Imagine how cool it would be to walk into a Barnes & Noble and see a book you wrote, with your name on it, sitting there on the shelf. Imagine kind of lingering in the aisle near the book you wrote, waiting to see someone come along and pick it up and leaf through it– maybe a blonde girl with very tan legs, and maybe she’s got an equally blonde friend who’s a little taller, and the one with the tan legs hands my book to her tall friend and says, “This is the one I was telling you about, you have to buy this right now.”

Would I sidle up and say hello? Maybe slickly take the book from her hands, autograph it, and hand it back? Or maybe I’m kidding myself—maybe the fans of any book I’d write would be less blonde girls with very tan legs and more men with scraggly beards, Deadpool tattoos, and a hard drive full of pitches for sequels to John Wick.

That would be fine. I’d still be happy to see those dudes pick up my book in Barnes & Noble. I might not sidle up to them, though.

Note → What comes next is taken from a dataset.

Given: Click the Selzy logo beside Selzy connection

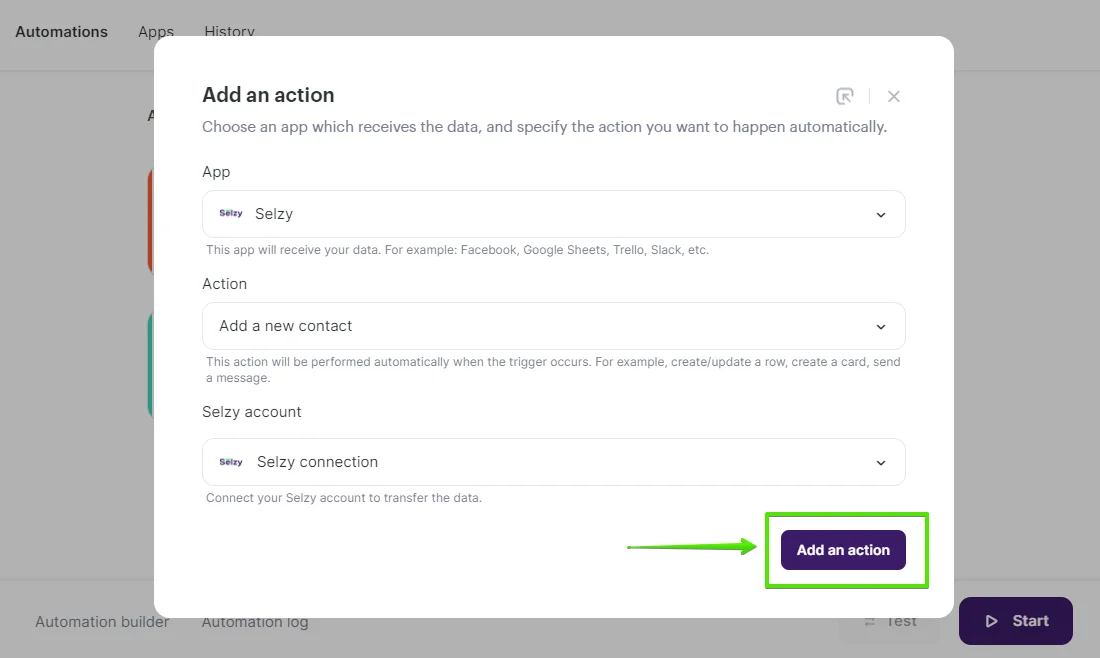Looking at the screenshot, I should point(230,461).
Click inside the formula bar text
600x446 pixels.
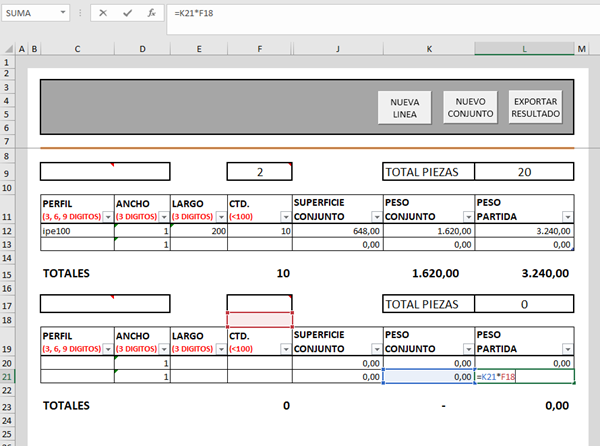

What would probably happen—this is much more likely than finding a fan—is that I’d go looking for my book and find that someone had ditched some pornography next to my novel. One of those Penthouse Forum compendiums they sell in the Love and Relationships section next to The Joy of Sex, all those made up letters to the editor about getting stuck on an elevator with six horny cheerleaders who want to pass the time by letting the author judge a contest to see who has the tightest vagina. Some creep would have picked it up and brought it over to the fiction section to leaf through so anyone passing by would think he loved literature and not smut.

I’m not a prude but I’d be pretty annoyed to see my book next to—maybe even obscured by!—pornography. I wouldn’t want someone browsing around to skip checking my book out because of it, wouldn’t want the pornography to somehow become linked to my book in a potential reader’s mind.

Don’t get me wrong, any book I wrote would certainly include some sexual content, but that sex would be metaphorical or something. Like, if I wrote a scene about a guy trapped in an elevator with six horny cheerleaders who wanted to have a tight vagina contest, the point of that scene would be to stress how my main character felt guilty about his brother’s death. It wouldn’t be anything prurient.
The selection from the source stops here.